If a downgrade occurs, the OIR will assess the Florida property insurer in question and if they meet the requirements to continue writing business (are deemed viable), then it would enter into the agreement with Citizens.
The idea of this is to enable carriers to keep operating, as with this agreement with Citizens in place they could continue servicing policyholders, plus writing new or renewal business, even while their rating is below the levels typically accepted by the mortgage providers.
So, policyholders can be made whole, while the downgraded carrier can work to recover its rating at the necessary higher level, thanks to any claims being guaranteed by Florida Citizens, above the FIGA caps.
We’re told these claims, that might be paid by Citizens, will not qualify as losses under the residual market insurers’ reinsurance or risk transfer program, including its catastrophe bonds.
So, these reinsurance arrangements are not facing any additional risk should a major storm occur and there have been a number of downgraded carriers that could tap into this Citizens facilitated additional guarantee.
If a carrier was in a particularly poor financial shape, then the OIR would likely not deem their business viable after a downgrade and they would be expected to go into liquidation in the normal way.
The OIR’s temporary arrangement is really designed to help out insurance companies seen as viable businesses, but who have lost the necessary level of rating for the mortgage business in Florida.
Thereby sustaining Florida’s property insurance market environment, helping to make policyholders whole in the event of a claim and avoiding the policies actually moving into Citizens own portfolio of risk.
FIGA will pay its share of claims up to the caps, while Citizens would pay above that level, which reduces the number and amount of claims likely to flow to Citizens.
It’s also important to note that FIGA does not pay plaintiff fees, so this arrangement means litigation related costs are less likely to flow to Citizens as well.
Claims are paid off the original policy, so there’s no need for the holders to move across to Citizens policy terms either.
We’re told by market sources that in the event of a major hurricane striking Florida and causing a rush of claims through any downgraded carriers, there is a remote risk of Citizens surplus being hit through this arrangement, so it does accentuate the risk of assessments being levied, but all sources we spoke with stressed this is relatively remote.
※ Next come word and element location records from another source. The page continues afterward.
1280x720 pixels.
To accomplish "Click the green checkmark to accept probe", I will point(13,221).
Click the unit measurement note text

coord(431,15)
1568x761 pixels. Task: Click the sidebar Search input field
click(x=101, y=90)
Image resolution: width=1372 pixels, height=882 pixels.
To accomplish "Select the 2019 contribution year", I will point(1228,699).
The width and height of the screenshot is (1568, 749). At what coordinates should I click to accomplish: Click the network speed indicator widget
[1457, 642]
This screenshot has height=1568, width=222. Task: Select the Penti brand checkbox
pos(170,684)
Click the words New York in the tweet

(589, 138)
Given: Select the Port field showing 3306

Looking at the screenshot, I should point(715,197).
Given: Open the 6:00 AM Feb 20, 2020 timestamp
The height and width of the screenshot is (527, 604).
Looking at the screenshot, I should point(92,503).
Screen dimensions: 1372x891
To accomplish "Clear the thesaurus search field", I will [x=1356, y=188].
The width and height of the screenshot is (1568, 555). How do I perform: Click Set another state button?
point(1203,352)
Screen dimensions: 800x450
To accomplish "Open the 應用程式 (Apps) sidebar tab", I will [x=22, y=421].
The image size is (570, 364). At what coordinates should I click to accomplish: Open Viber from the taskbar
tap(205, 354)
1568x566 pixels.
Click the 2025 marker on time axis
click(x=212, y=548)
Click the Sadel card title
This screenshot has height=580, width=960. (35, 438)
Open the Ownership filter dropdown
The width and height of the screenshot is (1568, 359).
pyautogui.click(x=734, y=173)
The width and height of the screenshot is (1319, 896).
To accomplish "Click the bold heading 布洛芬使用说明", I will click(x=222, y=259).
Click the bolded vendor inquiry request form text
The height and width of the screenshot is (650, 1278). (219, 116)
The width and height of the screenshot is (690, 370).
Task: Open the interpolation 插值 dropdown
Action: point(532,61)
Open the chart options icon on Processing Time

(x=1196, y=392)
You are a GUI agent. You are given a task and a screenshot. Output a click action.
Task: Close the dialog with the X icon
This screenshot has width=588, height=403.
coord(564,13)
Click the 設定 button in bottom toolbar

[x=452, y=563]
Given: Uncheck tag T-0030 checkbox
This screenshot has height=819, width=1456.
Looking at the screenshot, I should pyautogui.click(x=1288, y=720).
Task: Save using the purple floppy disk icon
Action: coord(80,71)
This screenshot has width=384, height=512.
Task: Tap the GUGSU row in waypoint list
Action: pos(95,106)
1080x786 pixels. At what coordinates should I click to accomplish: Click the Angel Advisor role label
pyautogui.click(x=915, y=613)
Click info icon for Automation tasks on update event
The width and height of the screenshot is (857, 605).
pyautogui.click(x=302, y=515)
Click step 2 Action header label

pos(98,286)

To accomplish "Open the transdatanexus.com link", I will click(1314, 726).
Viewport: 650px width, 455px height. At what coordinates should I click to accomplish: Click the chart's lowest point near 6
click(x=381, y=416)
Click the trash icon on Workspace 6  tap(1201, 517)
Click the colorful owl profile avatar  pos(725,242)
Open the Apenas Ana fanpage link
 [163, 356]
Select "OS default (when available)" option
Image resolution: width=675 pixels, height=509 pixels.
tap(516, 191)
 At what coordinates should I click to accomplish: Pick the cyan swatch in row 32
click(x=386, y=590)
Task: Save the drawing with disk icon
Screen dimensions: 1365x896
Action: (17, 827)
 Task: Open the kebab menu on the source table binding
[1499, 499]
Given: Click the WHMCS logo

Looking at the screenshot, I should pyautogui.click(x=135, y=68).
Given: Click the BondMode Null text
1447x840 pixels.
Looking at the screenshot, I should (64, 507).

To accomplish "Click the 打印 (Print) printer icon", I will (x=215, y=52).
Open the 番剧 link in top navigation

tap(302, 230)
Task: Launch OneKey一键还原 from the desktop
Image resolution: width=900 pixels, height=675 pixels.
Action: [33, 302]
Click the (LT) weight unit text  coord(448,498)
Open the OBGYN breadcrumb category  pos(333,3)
The temporary arrangement is only supposed to be in place until June 2023, in the hope that any downgraded carriers can recover their ratings and that further property insurance reforms are enacted in Florida in the meantime, so improving the situation for the state’s insurance market.
It seems a prudent way to ensure more of the viable property insurance businesses can survive a downgrade, fewer policies flood into Citizens and policyholders don’t need to look for alternatives at a time when the market is so stressed.